** PROVIDED RECORDS follows **

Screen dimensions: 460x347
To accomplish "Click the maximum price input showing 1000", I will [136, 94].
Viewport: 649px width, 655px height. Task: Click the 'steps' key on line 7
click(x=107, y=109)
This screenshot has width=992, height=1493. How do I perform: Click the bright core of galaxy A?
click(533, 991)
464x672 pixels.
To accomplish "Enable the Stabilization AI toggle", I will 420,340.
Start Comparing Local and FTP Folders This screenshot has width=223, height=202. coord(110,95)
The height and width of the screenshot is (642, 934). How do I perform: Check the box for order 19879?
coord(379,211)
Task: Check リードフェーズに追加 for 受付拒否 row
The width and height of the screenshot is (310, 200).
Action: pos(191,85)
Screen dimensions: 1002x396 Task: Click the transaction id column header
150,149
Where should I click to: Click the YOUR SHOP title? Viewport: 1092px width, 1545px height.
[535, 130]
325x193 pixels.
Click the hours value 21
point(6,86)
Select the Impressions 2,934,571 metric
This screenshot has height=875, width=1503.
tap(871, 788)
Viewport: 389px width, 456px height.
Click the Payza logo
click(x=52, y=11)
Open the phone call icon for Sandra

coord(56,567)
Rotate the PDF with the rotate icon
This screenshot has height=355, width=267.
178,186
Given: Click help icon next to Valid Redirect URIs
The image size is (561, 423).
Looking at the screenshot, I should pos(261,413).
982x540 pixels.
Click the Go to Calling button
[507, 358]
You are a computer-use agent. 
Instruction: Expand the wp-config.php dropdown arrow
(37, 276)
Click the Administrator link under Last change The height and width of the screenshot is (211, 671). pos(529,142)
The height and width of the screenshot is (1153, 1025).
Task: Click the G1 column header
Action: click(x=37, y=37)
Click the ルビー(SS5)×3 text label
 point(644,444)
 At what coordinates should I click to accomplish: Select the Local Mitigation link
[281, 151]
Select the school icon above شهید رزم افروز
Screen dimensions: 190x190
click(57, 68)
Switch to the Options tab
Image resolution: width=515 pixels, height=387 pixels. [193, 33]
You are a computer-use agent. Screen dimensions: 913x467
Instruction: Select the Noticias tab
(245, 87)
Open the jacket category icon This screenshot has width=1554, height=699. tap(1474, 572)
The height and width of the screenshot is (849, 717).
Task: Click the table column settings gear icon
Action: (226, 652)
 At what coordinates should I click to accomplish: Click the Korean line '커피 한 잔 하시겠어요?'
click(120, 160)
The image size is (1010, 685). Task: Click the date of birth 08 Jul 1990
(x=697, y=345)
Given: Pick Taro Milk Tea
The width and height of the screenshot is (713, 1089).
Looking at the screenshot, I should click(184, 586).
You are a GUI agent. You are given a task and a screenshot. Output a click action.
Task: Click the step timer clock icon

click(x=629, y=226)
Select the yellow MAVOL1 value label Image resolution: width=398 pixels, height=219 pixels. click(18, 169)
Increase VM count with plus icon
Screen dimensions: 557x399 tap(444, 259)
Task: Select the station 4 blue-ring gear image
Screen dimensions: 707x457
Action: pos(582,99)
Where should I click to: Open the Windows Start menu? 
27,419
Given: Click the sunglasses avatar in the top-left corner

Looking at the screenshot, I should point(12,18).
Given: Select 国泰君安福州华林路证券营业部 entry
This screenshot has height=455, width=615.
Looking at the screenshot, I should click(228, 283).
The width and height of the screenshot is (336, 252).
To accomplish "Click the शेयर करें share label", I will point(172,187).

** End of PROVIDED RECORDS **

= EXERCISE BRIEF =
Reproduce only this range: the first line of the data above through the line with "464x672 pixels.", both included, exactly as written.

= REPLY =
Screen dimensions: 460x347
To accomplish "Click the maximum price input showing 1000", I will [136, 94].
Viewport: 649px width, 655px height. Task: Click the 'steps' key on line 7
click(x=107, y=109)
This screenshot has width=992, height=1493. How do I perform: Click the bright core of galaxy A?
click(533, 991)
464x672 pixels.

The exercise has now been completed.